He pushes his face up to the porthole and stares at the growing shape; it makes Garret forget he is out in space.

Wow, thinks Garret, and whistles for comic relief, looking towards the pilots but getting no response.

Garret shuts his eyes, not needing to watch the ship that is out there. His heart sinks when he thinks about what is next. The pilots finally acknowledge him, barking that he needs to get into position. Garret reluctantly pulls himself away from the viewport.

"Get in the tube? Get in the tube??" he shouts back, edge creeping into his voice. There is no reply, not even a 'calm down asshole'. He turns towards the back of the ship and takes a step when one of the pilots call his name and when Garret turns to look at him he asks, "Hey buddy... what song ya pick?"

Garret squints at the man, wondering how the pilot even knows about all that. "I don't know the name," he says. "It's some twentieth century number... the title was lost."

"Can I hear it?" the pilot asks but Garret just laughs.

***

This is what death is like, Garret thinks, his own body twitching but unable to move in such tight confines. How could they do this? he thinks. It was never like this in training he tells himself.

I am now a torpedo, Garret thinks. I'm in the tube.

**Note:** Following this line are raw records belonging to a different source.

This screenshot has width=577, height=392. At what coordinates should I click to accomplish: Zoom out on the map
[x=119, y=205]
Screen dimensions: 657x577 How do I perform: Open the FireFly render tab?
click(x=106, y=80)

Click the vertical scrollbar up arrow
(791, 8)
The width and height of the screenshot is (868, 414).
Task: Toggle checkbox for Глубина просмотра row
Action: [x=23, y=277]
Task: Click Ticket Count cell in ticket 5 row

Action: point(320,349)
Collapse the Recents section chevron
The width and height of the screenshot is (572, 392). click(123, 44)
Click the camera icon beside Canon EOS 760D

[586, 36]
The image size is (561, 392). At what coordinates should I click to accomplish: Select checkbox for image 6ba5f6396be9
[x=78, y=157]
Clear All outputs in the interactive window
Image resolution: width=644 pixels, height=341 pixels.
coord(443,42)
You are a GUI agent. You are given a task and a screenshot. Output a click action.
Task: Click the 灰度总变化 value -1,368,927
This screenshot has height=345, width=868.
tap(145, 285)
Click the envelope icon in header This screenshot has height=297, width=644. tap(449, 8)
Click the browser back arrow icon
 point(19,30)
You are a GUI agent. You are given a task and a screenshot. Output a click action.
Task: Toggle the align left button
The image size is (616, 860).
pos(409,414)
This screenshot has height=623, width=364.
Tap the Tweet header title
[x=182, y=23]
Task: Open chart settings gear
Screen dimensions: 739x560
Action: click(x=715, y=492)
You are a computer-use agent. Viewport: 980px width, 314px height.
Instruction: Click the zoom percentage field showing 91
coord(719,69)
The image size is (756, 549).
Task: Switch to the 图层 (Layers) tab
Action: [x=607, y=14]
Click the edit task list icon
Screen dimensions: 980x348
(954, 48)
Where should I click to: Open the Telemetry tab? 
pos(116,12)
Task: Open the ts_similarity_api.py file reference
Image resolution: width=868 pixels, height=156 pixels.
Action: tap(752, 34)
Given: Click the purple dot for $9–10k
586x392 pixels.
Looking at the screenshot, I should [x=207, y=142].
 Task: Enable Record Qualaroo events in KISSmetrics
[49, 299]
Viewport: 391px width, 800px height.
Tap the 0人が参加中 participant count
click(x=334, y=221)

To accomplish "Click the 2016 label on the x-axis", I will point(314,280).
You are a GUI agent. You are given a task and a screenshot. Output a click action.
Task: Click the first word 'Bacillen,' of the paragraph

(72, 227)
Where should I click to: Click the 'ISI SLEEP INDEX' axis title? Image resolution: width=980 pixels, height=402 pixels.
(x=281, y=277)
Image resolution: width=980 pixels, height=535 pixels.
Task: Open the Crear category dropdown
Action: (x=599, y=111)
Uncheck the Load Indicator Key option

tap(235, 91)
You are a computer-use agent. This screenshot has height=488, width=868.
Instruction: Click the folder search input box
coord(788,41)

Something itches, but he can not move his hands to reach it. The dark surrounds him, and Garret can not tell if the wall is ten centimeters or ten meters in front of his face.

"Get ready, Blocker..." one of the pilots says, the disembodied voice booming all around him. There is no speaker in the tube; the voice is amplified from behind it.

"It's dark _in the tube_," Garret whispers back, knowing that the subtle irony is lost on the cold metal walls. He reaches out, banging his hand, the walls closer than he thinks or likes "It's dark in the _womb_," he mumbles, trying to fumble his arm up along his body to reach the itch.

The vibrations start, and there's no gradual buildup like the sim had. The coffin hums and vibrates and rattles, and he can barely make out the pilot's amplified voice saying "Oh shit," and Garret feels like he is turning to jelly.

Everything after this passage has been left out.